Hal: (in the alternate timeline, going off to play by himself at the opposite end of the bowladrome) OK, kids, see you in a couple of hours!
The episode keeps alternating timelines, with Dewey having no trouble manipulating Hal but having to be more subtle with Lois. (In the end, he gets to stay up and watch TV, but only C-SPAN.) At the bowling alley, we see a different mob scene in each scenario, one cheering on Hal as he approaches a perfect game and the other jeering Malcolm, at his most Charlie Brown-like, as he throws gutter balls.
Malcolm: (holding a bowling ball with the inscription "Connie") Can't I at least use a boy's ball?
Lois: No! You've knocked down five pins since switching to that one!
At first, it seems more fun with Hal at the bowling alley, but Lois's discipline does prevent Reese from telling a girl a stupid joke that ends with him spitting in her face. And Malcolm does get his first kiss with a pretty classmate, even if Lois puts an abrupt end to it.
So there's no real "dark timeline" the way there is in "Remedial Chaos Theory," but to a teenager, practically every moment with your parents is a dark timeline. And as "Bowling" shows, no matter what they decide, you're going to be embarrassed.
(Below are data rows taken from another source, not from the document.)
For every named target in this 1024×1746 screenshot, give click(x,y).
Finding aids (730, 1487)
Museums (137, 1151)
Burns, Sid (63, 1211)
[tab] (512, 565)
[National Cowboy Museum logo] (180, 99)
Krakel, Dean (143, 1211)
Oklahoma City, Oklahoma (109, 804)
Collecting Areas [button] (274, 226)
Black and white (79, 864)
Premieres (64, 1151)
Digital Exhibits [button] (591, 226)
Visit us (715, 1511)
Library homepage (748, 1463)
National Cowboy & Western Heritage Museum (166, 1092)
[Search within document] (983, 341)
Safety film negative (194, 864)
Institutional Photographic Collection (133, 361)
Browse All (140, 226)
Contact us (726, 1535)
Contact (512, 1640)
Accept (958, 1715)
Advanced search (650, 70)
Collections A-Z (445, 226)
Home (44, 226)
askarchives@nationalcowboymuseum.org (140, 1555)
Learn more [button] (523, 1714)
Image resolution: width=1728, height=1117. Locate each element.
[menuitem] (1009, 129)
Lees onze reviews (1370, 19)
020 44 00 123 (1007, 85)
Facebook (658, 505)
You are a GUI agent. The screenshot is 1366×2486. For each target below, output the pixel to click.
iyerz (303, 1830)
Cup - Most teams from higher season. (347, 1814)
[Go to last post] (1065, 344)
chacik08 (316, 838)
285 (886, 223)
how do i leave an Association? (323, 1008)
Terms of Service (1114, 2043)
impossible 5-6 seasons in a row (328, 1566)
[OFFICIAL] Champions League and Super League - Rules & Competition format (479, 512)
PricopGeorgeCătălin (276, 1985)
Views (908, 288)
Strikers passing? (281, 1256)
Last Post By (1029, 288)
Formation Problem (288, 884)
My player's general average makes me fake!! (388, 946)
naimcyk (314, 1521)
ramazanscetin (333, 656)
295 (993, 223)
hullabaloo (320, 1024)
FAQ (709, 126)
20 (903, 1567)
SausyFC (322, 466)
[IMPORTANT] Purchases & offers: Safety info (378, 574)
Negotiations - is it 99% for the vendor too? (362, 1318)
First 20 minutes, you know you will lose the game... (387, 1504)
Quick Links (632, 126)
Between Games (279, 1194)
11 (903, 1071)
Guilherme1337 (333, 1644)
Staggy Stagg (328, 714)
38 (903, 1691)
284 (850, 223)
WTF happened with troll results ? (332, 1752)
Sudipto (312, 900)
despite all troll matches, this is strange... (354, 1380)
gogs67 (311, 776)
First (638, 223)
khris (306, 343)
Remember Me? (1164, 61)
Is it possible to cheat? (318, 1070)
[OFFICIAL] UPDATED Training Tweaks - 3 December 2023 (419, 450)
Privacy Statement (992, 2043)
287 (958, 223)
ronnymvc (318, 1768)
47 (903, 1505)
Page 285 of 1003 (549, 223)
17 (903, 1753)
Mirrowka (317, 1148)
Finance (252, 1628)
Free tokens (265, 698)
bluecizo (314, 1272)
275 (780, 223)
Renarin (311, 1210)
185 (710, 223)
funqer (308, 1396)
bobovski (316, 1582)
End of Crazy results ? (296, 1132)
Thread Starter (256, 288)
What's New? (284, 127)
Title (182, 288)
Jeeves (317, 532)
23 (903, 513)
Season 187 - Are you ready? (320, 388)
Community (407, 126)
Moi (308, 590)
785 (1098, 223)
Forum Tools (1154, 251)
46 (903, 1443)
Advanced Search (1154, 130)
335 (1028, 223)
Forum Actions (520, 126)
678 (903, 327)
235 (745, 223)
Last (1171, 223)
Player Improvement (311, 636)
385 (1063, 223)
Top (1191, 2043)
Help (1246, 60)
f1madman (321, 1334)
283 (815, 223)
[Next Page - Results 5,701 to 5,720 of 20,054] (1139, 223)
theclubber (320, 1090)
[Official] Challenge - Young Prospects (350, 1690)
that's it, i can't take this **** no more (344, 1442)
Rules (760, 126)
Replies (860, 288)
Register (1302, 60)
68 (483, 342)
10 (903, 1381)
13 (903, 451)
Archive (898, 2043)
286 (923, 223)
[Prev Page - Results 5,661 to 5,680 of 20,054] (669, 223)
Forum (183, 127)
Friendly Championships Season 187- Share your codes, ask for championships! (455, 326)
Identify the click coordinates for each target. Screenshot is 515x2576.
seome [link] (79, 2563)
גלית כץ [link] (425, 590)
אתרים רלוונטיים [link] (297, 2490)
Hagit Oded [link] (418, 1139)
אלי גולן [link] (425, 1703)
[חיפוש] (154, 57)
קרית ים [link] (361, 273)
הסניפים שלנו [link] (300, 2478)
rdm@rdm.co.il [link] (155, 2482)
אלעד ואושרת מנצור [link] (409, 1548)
•Hal's insistence on following a complicated good-luck routine every time he rolls the ball (taking a sip of soda, unzipping his fly, etc.) is a hilarious foreshadowing of Bryan Cranston's role as the routine-obsessed Walter White on Breaking Bad.
•On the other hand, I rarely find it funny when an adult beats up a child, as when a stranger thrashes Reese for accidently hitting him with a bowling ball, and this episode is not an exception to the rule.
•Malcolm in the Middle streams on Netflix, but I could find only the briefest of clips on YouTube.